Che Guevara en la guerrilla boliviana

Che Guevara en la guerrilla boliviana

A los 6 meses de nacido le llamaron teté. El devenir de los años y en cada uno de los contextos en los que palpitó su obra le atribuyeron otros seudónimos: Alberto, Pelao, Chancho, Che, Ramón, Luis, Fernando sacamuelas, y rumbo a Bolivia en los primeros albores de 1966, el apodo de Adolfo Mena bautizó su entrada a este país.

Iniciaba así la épica hazaña del comandante Ernesto Che Guevara y sus compañeros de la guerrilla boliviana. Una vida en campaña que comenzó en la “Casa de Calamina” y desde donde se organizó el establecimiento del Campamento Central.

En marzo viaja a tierra andina el primer cubano del grupo internacionalista y paulatinamente se fueron incorporando más de cincuenta, entre ellos, nuestro Orlando Pantoja “Olo”, para formar parte de este proyecto de liberación, perseguido por el Ejército Boliviano con la contribución de Estados Unidos.

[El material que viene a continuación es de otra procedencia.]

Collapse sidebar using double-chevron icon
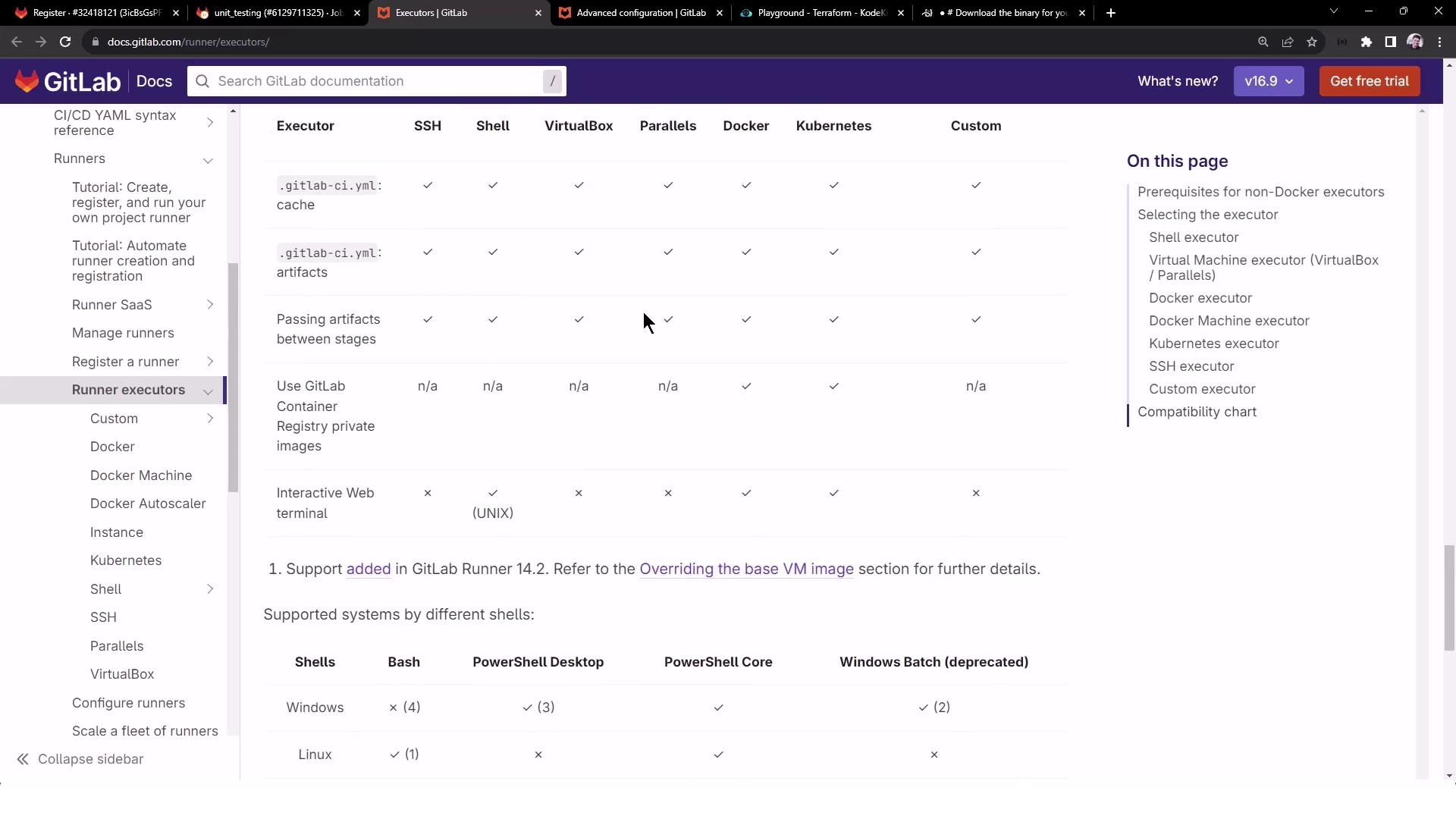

La historia guarda en sus páginas que el destacamento estaba organizado en tres pelotones: La Vanguardia, El Centro y La Retaguardia. Durante 11 meses crearon las condiciones indispensables, combatieron en 22 acciones y desafiaron escenarios tan complejos como la falta de alimentos, agua, la lluvia y el frío.

El “Diario del Che en Bolivia” revive en sus escritos la entrega y bravura de sus compañeros,  los sucesos cotidianos en condiciones de guerra. Memorias que a cincuenta años inmortalizan cada batalla, de victoria o derrota, cada pérdida, cada sentimiento de libertad y justicia nacido en esa tierra.

Diario que cuenta como el mes de agosto fue el más malo en lo que iba de guerra.  Septiembre trajo grandes bajas, y la tarea más importante, era buscar zonas más propicias; luego los contactos, a pesar de que todo el aparato estaba desquiciado en La Paz, capital del país, donde también les dieron duros golpes, pero la moral del resto de la gente se mantenía bastante bien. Y octubre comenzó con tranquilidad, como un día sin novedades.

‘Muchos Che’

La historia por estos días padece una mezcla de orgullo y tristeza, el niño, joven y hombre de muchos seudónimos, “con personalidad impetuosa, pensamiento inquisitivo y creador, notable coherencia entre su manera de pensar y actuar, valentía temeraria en los combates, imagen permanentemente lozana y desafiante” llegó a Bolivia siguiendo su ideario y a ella le obsequió sus últimos pensamientos combativos y energías de patriota.